§ **To be done**: In the records below, turn the part that starts with the line containing "Open the Dostawa i płatność tab" and ends with the line containing "Action: (366, 103)" into a Markdown table. Use the columns No. and Line, give each line a row number, and skip any blank lines.

§ **Material for this task**:
- - -

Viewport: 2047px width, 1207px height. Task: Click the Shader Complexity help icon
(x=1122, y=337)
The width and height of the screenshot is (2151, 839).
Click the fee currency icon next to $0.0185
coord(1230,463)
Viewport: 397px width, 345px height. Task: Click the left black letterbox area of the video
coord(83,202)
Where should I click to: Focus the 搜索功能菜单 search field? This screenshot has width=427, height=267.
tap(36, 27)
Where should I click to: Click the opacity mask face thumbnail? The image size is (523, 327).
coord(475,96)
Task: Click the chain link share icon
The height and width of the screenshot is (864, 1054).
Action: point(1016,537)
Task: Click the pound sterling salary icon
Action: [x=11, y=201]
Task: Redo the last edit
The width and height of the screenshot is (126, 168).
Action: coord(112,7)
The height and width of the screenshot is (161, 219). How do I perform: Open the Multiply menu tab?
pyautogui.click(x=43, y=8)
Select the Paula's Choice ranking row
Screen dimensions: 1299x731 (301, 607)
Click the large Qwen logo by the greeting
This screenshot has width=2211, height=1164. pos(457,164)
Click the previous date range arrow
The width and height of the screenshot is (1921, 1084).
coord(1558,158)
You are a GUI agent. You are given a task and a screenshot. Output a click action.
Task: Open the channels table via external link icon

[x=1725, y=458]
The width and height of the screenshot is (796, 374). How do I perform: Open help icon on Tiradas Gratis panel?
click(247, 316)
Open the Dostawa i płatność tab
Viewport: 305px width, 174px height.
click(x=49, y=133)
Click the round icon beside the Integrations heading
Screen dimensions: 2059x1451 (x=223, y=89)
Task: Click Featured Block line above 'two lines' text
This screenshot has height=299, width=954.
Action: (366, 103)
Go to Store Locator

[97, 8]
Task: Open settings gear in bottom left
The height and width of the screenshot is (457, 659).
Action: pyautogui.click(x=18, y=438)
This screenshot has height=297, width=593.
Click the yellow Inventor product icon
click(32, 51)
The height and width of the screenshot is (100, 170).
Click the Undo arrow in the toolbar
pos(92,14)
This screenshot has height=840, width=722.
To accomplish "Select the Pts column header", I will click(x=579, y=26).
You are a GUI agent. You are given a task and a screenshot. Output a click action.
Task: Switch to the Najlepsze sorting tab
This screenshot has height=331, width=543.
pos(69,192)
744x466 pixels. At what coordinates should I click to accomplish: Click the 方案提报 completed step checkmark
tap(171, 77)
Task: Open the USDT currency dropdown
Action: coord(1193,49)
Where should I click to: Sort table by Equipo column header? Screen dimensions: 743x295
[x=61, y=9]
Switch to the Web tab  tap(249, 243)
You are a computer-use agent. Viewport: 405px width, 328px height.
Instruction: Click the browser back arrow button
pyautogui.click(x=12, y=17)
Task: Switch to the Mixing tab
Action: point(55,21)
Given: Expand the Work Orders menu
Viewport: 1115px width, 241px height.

- - -

§ **Written answer**:
| No. | Line |
|---|---|
| 1 | Open the Dostawa i płatność tab |
| 2 | Viewport: 305px width, 174px height. |
| 3 | click(x=49, y=133) |
| 4 | Click the round icon beside the Integrations heading |
| 5 | Screen dimensions: 2059x1451 (x=223, y=89) |
| 6 | Task: Click Featured Block line above 'two lines' text |
| 7 | This screenshot has height=299, width=954. |
| 8 | Action: (366, 103) |